CBI chief pushes for further QE to rescue Britain’s economy

Friday, 22 June 2012 10:25

By Kay Carson

The Government and the Bank of England must act fast to get more credit flowing to businesses in an effort to rescue the economy, according to the director general of the CBI.

John Cridland is pressing a fresh round of quantitative easing (QE), potentially going beyond conventional government assets, as part of an eight point plan.

Last week, chancellor George Osborne and bank governor Sir Mervyn King outlined plans to boost bank funding on condition the lending was passed on to consumers and small businesses.

But in a speech to business leaders in London last night, Mr Cridland stressed the need to move swiftly.

“We need an action-this-day approach, and the lesson so far is that we must not allow good intentions to be lost to poor implementation,” he said.

“I want to see urgency to stop the recovery being choked off by a lack of finance.”

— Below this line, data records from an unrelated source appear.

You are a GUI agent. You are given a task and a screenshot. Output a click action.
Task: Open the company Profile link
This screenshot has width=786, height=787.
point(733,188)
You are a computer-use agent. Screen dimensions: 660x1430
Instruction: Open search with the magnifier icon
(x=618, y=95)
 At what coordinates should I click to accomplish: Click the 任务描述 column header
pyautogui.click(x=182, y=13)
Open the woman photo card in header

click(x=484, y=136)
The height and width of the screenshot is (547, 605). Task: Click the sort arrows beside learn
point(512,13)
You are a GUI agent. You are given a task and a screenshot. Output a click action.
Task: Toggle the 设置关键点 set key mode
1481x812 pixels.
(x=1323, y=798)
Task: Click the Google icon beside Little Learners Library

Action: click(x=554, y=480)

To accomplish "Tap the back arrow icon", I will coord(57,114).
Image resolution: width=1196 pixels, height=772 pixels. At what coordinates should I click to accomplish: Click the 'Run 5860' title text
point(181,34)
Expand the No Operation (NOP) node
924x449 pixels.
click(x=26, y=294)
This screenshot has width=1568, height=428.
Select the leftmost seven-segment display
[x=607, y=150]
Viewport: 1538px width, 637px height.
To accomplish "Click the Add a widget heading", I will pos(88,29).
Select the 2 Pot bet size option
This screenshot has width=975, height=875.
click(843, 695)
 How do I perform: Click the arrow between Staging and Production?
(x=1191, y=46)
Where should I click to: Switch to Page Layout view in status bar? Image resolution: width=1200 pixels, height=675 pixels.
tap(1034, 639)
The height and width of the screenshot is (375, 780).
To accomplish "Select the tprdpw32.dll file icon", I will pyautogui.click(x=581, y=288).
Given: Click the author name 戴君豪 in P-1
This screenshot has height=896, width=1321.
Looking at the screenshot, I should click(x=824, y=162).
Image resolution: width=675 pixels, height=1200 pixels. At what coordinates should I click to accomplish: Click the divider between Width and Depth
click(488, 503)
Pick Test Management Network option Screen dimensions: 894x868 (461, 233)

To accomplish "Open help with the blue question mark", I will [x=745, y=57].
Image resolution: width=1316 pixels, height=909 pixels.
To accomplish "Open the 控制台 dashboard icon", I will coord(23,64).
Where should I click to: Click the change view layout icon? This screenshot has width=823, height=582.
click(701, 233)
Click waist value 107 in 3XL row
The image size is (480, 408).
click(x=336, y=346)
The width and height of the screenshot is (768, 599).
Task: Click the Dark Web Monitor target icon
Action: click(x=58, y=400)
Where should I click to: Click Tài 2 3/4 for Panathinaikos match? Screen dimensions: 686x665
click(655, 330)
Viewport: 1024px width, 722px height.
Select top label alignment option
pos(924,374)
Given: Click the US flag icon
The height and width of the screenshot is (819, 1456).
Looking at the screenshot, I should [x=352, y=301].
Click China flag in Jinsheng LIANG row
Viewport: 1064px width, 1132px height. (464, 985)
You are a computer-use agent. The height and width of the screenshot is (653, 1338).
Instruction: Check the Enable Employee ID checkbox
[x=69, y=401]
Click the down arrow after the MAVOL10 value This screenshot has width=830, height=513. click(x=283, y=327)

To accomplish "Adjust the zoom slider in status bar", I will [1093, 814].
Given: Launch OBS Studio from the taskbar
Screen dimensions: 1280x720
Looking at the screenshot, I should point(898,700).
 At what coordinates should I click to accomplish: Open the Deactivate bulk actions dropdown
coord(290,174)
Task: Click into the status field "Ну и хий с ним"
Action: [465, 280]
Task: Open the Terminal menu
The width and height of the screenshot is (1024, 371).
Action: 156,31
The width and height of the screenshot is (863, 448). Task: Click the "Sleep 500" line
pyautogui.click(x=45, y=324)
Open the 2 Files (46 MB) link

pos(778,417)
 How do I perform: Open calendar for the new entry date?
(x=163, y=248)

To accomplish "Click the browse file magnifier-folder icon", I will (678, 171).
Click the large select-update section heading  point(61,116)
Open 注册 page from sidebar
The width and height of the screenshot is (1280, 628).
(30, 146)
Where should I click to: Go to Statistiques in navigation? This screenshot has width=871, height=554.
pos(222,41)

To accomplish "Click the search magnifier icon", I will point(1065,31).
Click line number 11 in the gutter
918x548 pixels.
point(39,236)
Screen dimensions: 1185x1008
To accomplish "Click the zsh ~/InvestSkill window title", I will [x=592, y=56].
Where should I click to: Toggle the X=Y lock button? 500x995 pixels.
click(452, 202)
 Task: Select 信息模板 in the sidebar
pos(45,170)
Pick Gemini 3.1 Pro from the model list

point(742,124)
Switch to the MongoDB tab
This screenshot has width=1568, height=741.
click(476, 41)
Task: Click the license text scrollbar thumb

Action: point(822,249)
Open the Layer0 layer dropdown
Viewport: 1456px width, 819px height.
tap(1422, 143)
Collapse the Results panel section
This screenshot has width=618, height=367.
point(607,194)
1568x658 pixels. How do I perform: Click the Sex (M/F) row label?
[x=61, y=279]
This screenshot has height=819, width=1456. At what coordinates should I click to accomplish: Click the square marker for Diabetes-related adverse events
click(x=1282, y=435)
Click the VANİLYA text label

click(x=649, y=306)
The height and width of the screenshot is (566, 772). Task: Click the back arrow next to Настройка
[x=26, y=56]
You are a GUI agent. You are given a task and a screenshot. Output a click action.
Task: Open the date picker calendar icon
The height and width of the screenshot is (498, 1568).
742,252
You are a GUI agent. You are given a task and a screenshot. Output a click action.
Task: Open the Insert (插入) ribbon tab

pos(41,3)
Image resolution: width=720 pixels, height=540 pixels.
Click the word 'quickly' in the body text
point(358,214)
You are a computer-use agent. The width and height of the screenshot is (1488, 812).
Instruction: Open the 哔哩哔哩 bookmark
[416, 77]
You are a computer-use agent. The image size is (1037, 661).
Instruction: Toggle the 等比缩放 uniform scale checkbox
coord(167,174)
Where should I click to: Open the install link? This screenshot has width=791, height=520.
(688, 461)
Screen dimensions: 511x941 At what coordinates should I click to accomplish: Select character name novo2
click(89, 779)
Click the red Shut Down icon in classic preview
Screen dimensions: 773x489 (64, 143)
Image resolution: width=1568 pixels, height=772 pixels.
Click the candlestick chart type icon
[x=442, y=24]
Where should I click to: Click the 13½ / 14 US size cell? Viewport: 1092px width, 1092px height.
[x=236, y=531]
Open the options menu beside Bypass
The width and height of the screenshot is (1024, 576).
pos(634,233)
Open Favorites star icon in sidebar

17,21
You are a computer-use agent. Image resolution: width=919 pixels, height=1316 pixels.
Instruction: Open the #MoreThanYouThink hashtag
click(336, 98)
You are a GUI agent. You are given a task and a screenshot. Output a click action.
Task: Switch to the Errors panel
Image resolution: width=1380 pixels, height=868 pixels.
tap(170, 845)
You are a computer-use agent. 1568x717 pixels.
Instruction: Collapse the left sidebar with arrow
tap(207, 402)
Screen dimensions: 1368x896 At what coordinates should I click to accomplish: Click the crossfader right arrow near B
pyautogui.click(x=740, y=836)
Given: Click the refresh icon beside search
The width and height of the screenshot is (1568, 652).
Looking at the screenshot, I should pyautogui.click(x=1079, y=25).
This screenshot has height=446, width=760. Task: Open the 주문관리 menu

Mr Cridland’s eight point plan also includes easing gold-plated liquidity rules to help banks lend more, changing new solvency rules to enable insurance companies to invest and making the NewBuy scheme more appealing to first time buyers.

He is also calling for an urgent boost of non-bank finance to mid-sized businesses, a ‘one-stop shop’ for SME lending schemes, using government-backed trade finance to boost exports and starting corporate venturing incentives for large firms to provide financial support for supply chains.

Mr Cridland added: “Measures to support high-growth, medium sized businesses must be at the forefront. They need more than pure bank finance, and to make more use of equity to fund expansion. None of this is new – but the time for action is now.”